DOCUMENT SOURCE
#####

Une autre proposition frappée d'un avis défavorable du gouvernement voulait permettre aux femmes qui ont perdu leur conjoint avant la fin du processus de procréation médicalement assistée de procéder quand même à l'insémination. Cet amendement, dit de la "PMA post-mortem", a également été rejeté par l'Assemblée, qui s'est beaucoup divisée sur la question de faire naître un enfant dans un contexte de deuil. Avec la nouvelle loi, lorsque le conjoint d'une femme décédera alors que le couple était engagé dans une PMA, elle aura trois solutions : détruire l'embryon, en faire don à la recherche ou à un couple infertile. Elle pourra ensuite bénéficier d'un donneur anonyme en tant que femme seule.

#####

EXTRAIT DE DONNÉES
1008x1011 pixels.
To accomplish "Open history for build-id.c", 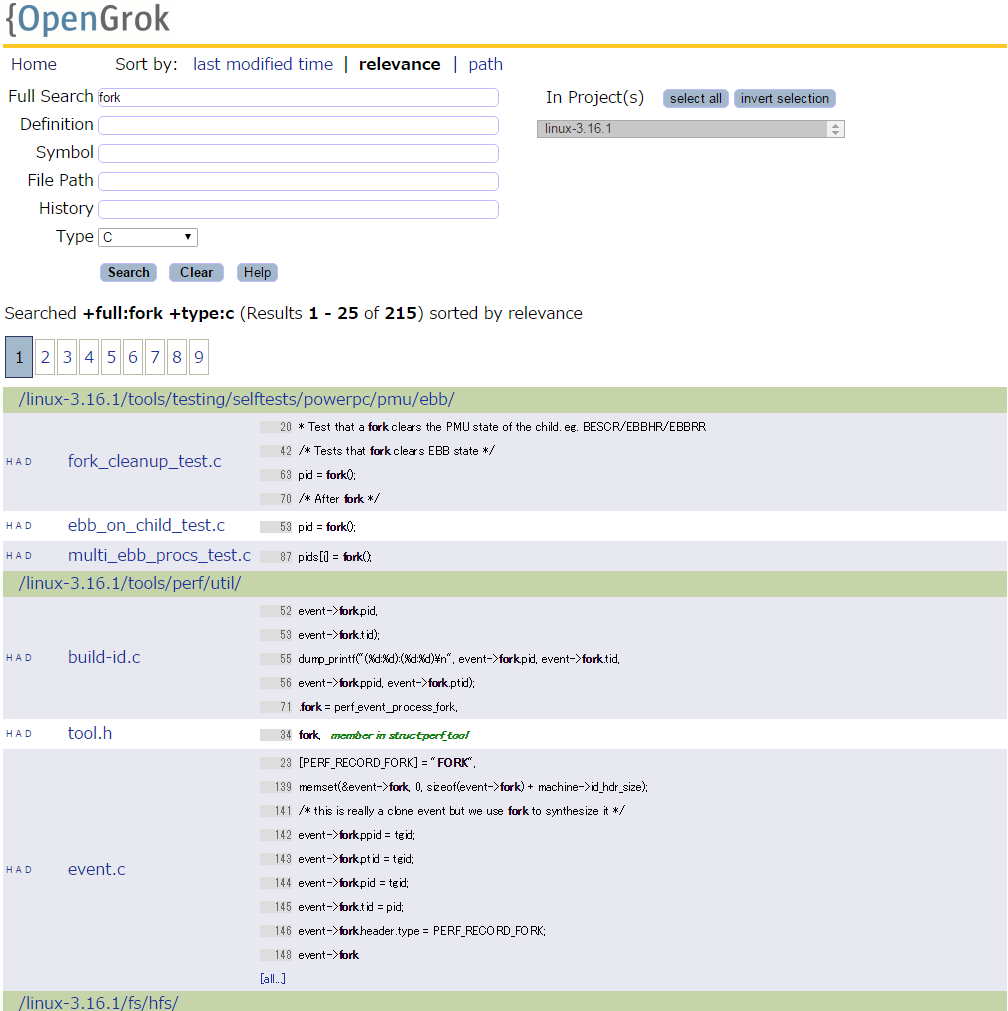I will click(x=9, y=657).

#####

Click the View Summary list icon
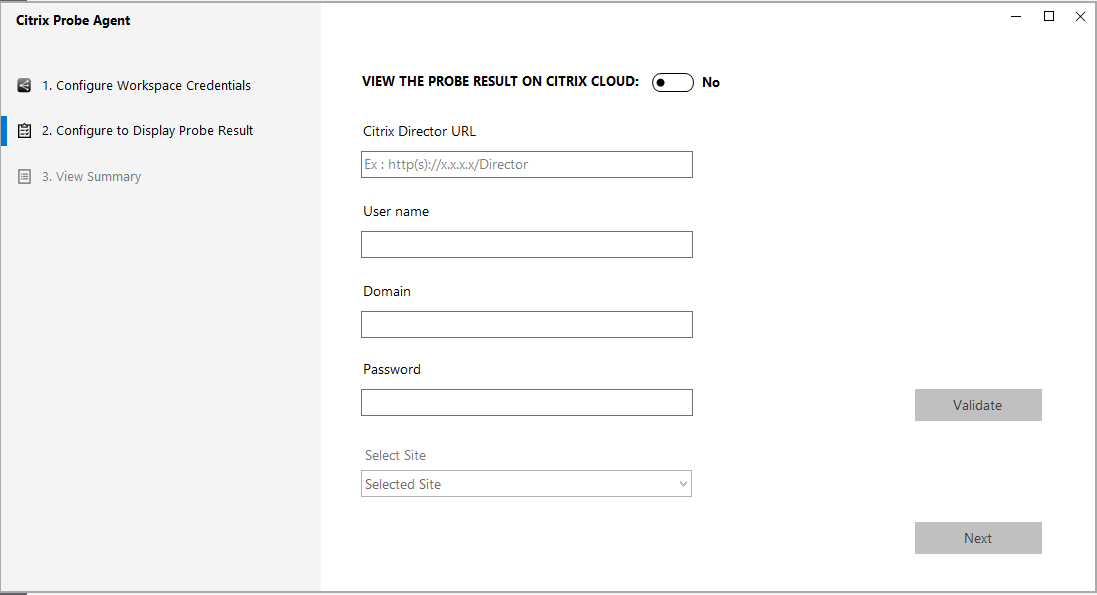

#####

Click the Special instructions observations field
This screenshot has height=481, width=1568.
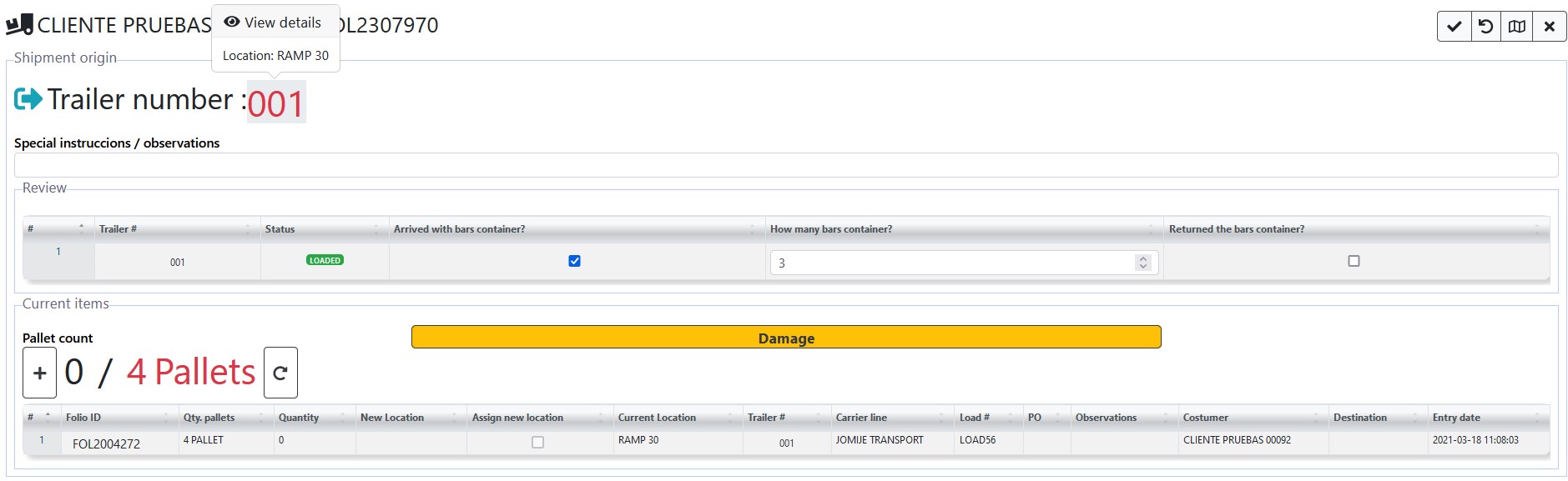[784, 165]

#####

CONSIGNES
1. Dites si chacune de ces phrases est conforme au texte sur la PMA post-mortem, en répondant oui ou non et en citant mot pour mot le passage qui permet de trancher. (a) L'Assemblée a adopté l'amendement sur la PMA post-mortem. (b) Le gouvernement avait donné un avis favorable à cette proposition. (c) La femme concernée pourra donner l'embryon à un couple infertile.
2. Prolongez le texte sur la PMA post-mortem en partant de sa dernière phrase.

RÉPONSES DE L'EXERCICE
1.
(a) Non : « Cet amendement, dit de la "PMA post-mortem", a également été rejeté par l'Assemblée ».
(b) Non : « Une autre proposition frappée d'un avis défavorable du gouvernement ».
(c) Oui : « détruire l'embryon, en faire don à la recherche ou à un couple infertile ».

2.
Une revendication des associations LGBT+ et des associations de familles homoparentales est également passée à la trappe lors des débats à l'Assemblée : l'autorisation du don dirigé, autrement dit le fait de faire appel à un donneur ou à une donneuse connus des parents. Une série d'amendements visaient en effet à autoriser les couples à fournir eux-mêmes leur donneur de gamètes. Par extension, cet autorisation aurait pu permettre aux couples de femmes de procéder à un don entre elles. Ainsi, l'une des femmes aurait pu fournir les ovocytes à sa partenaire, qui aurait porté l'enfant. 

Le diagnostic pré-implantatoire permet à des parents porteurs d'une maladie génétique grave, comme la mucoviscidose ou la myopathie, de tester l'embryon produit par PMA avant son implantation dans l'utérus de la femme. Une série d'amendents visaient à étendre ce diagnostic à d'autres maladies et sans contrainte de maladie génétique existante dans la famille des futurs parents. Une proposition également refusée par l'Assemblée.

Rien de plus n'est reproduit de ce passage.